> Stored data entries:
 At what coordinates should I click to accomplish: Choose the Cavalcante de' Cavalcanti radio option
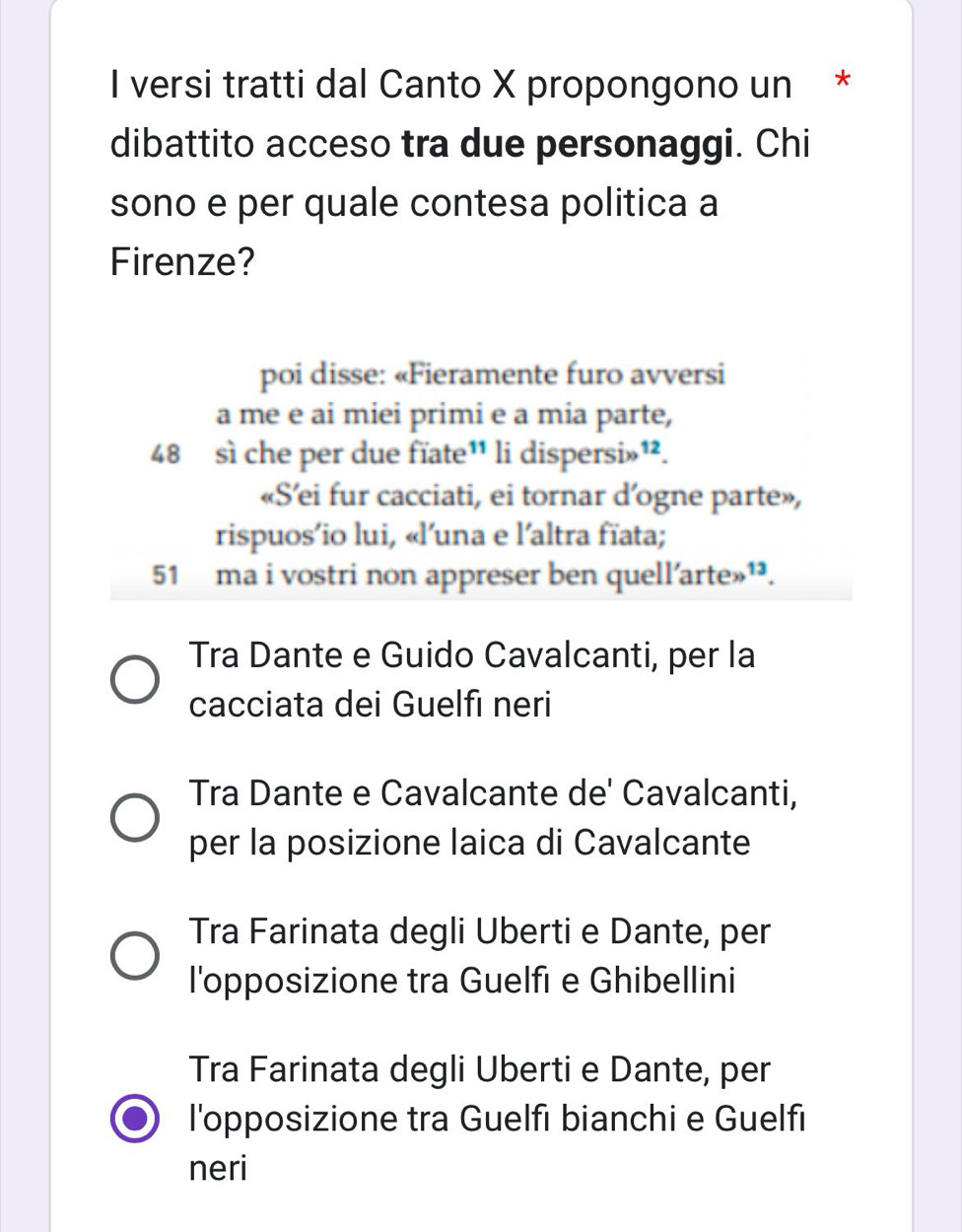[134, 817]
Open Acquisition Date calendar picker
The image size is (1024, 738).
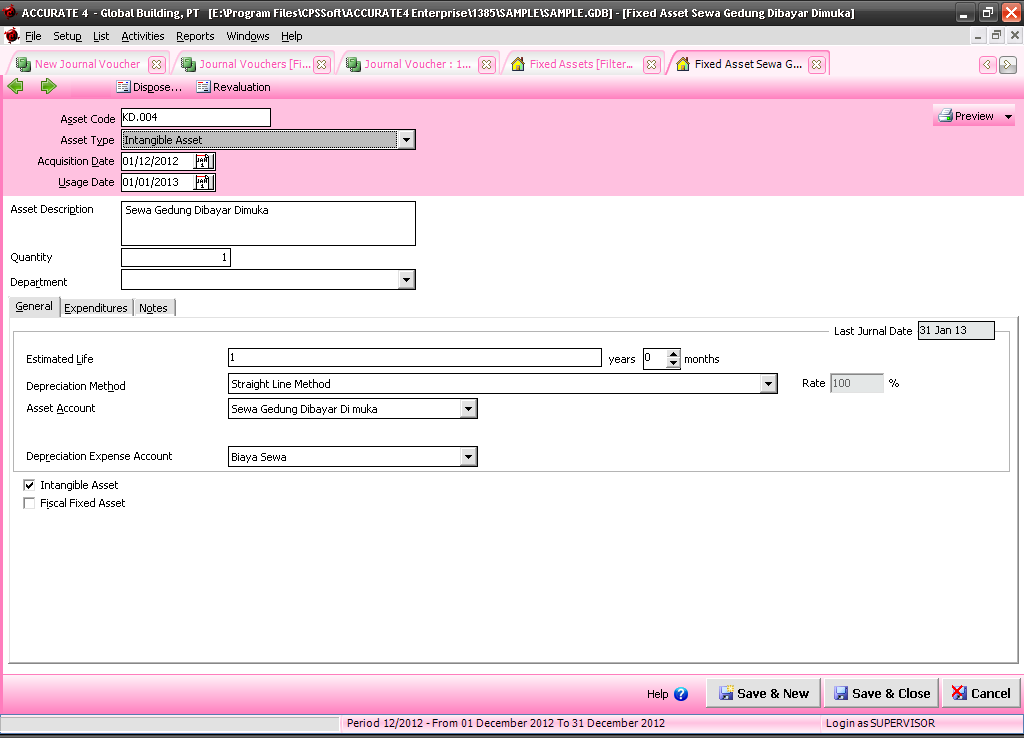(203, 161)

> What to produce:
Please print each entry exactly as given and keep pictures out of it.

> Response for this exercise:
 At what coordinates should I click to accomplish: Choose the Cavalcante de' Cavalcanti radio option
[134, 817]
Open Acquisition Date calendar picker
The image size is (1024, 738).
(203, 161)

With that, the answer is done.